Vance Garamond is a Starflight Captain reporting directly to Elizabeth Lindstrom, President of a starfaring society in which only one other habitable planet, Terranova, has been discovered. Earth is overcrowded and Lindstrom, a psychotic and psychopathic dictator, is parcelling up the new planet and selling strips of it off to the highest bidder.
While awaiting his audience with the President before a routine assignment Vance is asked to entertain her nine-year old son. Distracted by his thoughts, Vance does not see that the boy has climbed up into the arms of a statue and before he can react the boy falls and cracks his head on the pedestal, killing himself instantly.

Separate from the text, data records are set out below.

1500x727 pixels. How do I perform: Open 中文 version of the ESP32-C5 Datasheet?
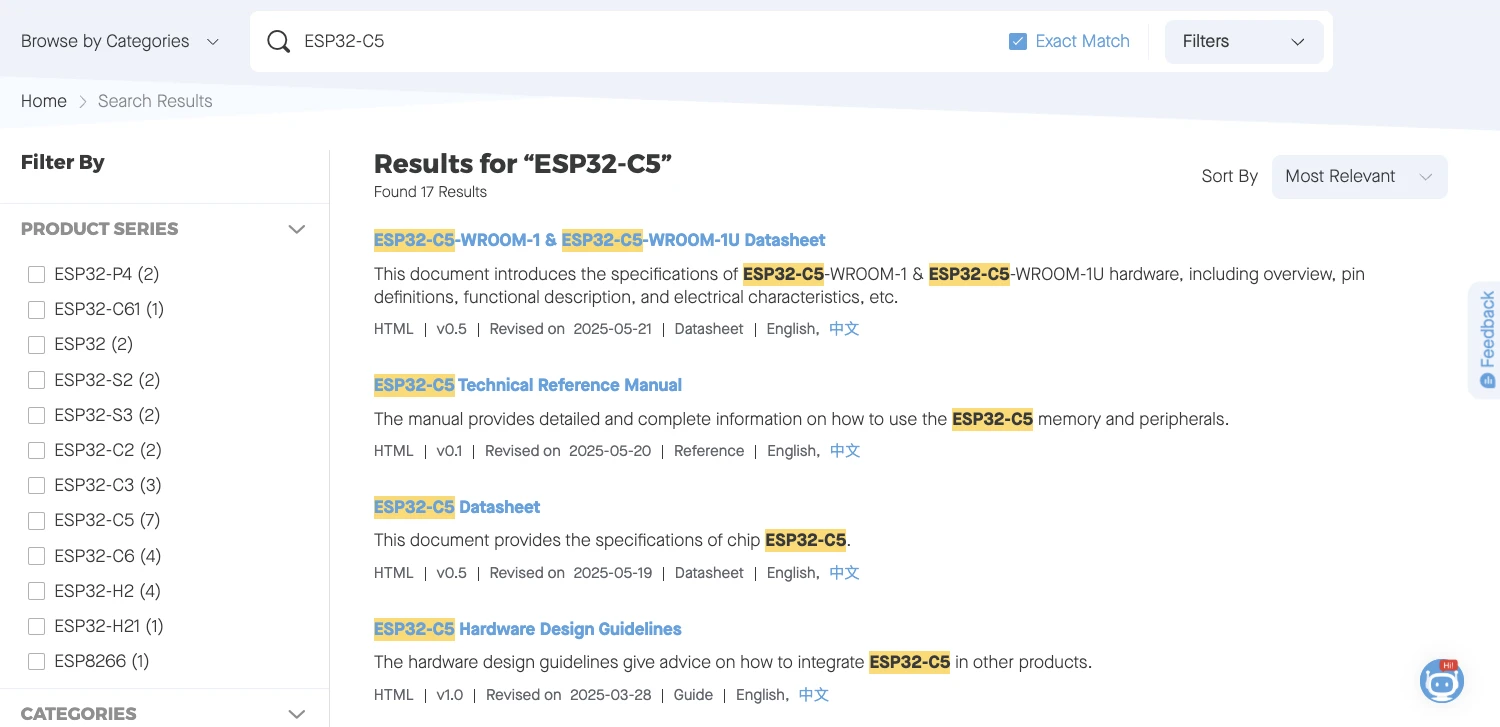point(843,572)
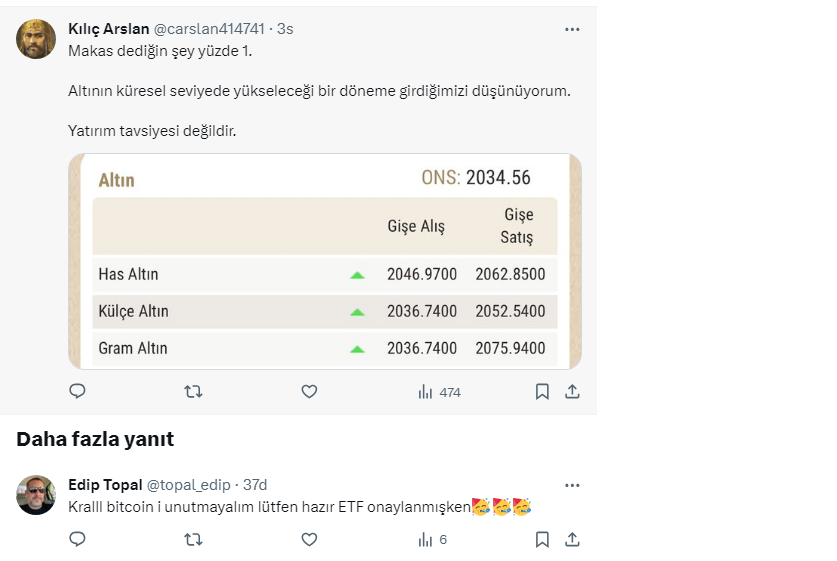Image resolution: width=837 pixels, height=561 pixels.
Task: Click the 3s timestamp on first tweet
Action: click(x=285, y=29)
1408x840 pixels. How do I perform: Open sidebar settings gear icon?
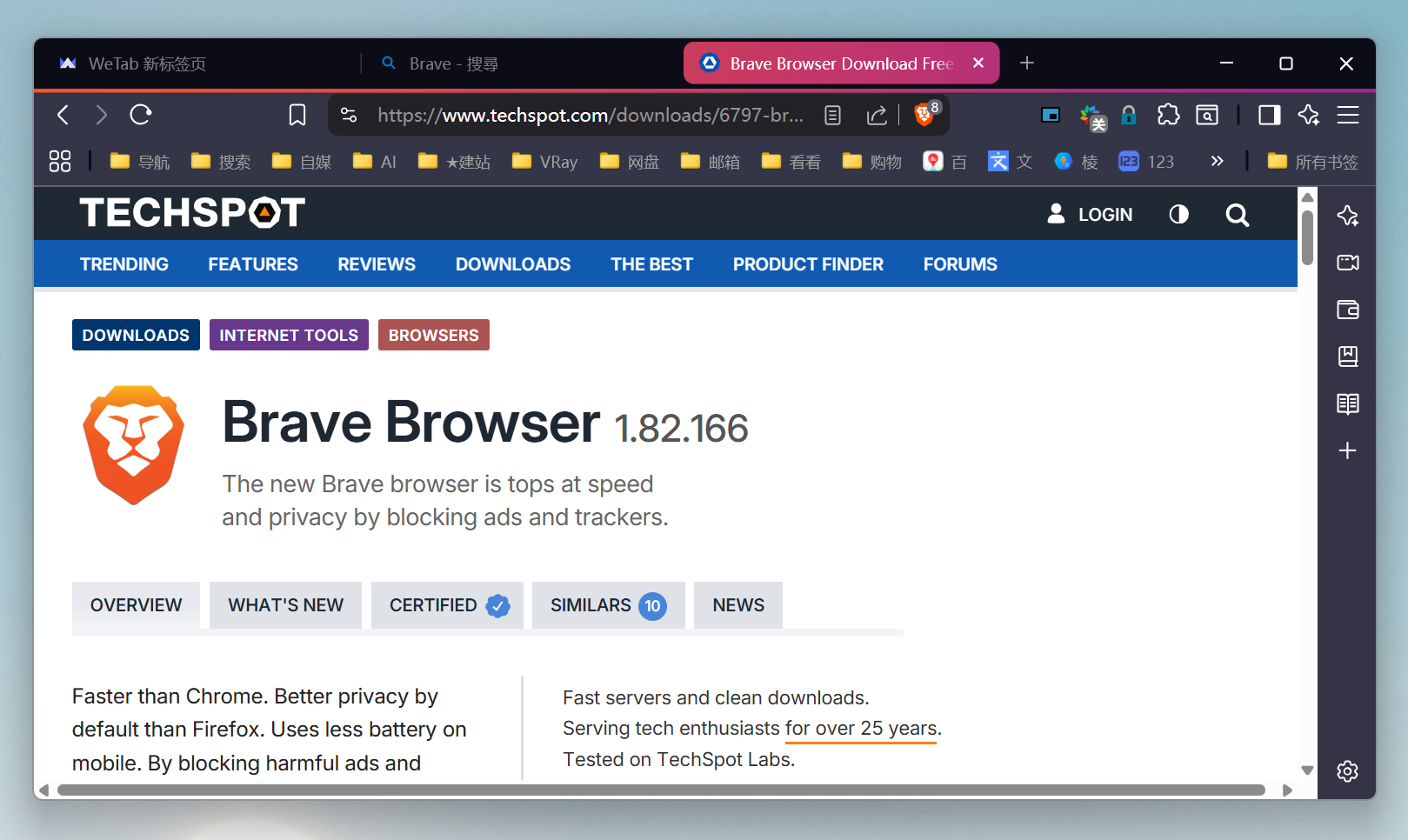coord(1347,771)
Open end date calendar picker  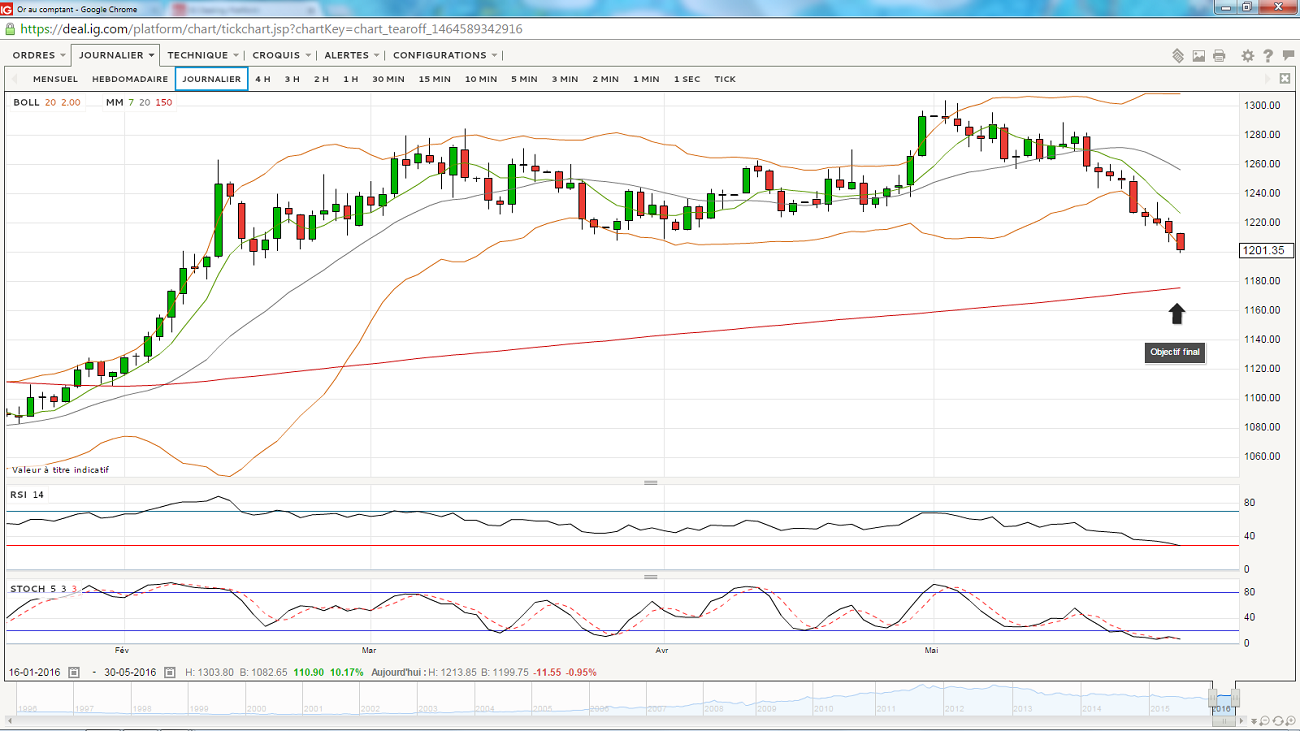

Realising that his life is now forfeit when the borderline-insane Elizabeth discovers her son's death, Garamond collects his wife and young son and smuggles them aboard his spacecraft. Along with his crew they head out for the stars, knowing that their chances of finding a new habitable world and so being able to escape the President's wrath is minimal.
Garamond has one hope in that he has what amounts to a treasure map; ancient research consisting of a chronological series of alien stellar maps in which a star apparently disappears.
Setting off for this point in space, Garamond discovers that the sun has been encased in a sphere of indestructible material, with an entrance at the equator. Inside, the inner surface has been terraformed and its surface area so large that it would provide the same space as several million Earths.
Radio and radar do not work within the sphere, and it is suggested that its creators meant it as a honeytrap for intelligent life, as the alien races which are discovered living within the sphere have reverted to an idyllic pastoral existence.
It's a gloriously retro novel for its time. Elizabeth's Presidential position has regal overtones quite apart from the symbolic relevance of her name. Other critics have seen the influence of Van Vogt here, and certainly the tone and the scope is redolent of novels such as 'Empire of The Atom' or 'Mission to the Stars' although the characterisation exceeds anything Van Vogt produced in either work.
It is also maybe a response to the 'Big Dumb Object' trend which arguably began with Niven's 'Ringworld' and was followed most famously by Clarke's 'Rendezvous with Rama'. Certainly, it would appear that Shaw's novel was the first major use of a Dyson sphere, the concept of which was later used by other authors such as Stephen Baxter in 'The Time Ships' and on TV in 'Star Trek - The Next Generation'.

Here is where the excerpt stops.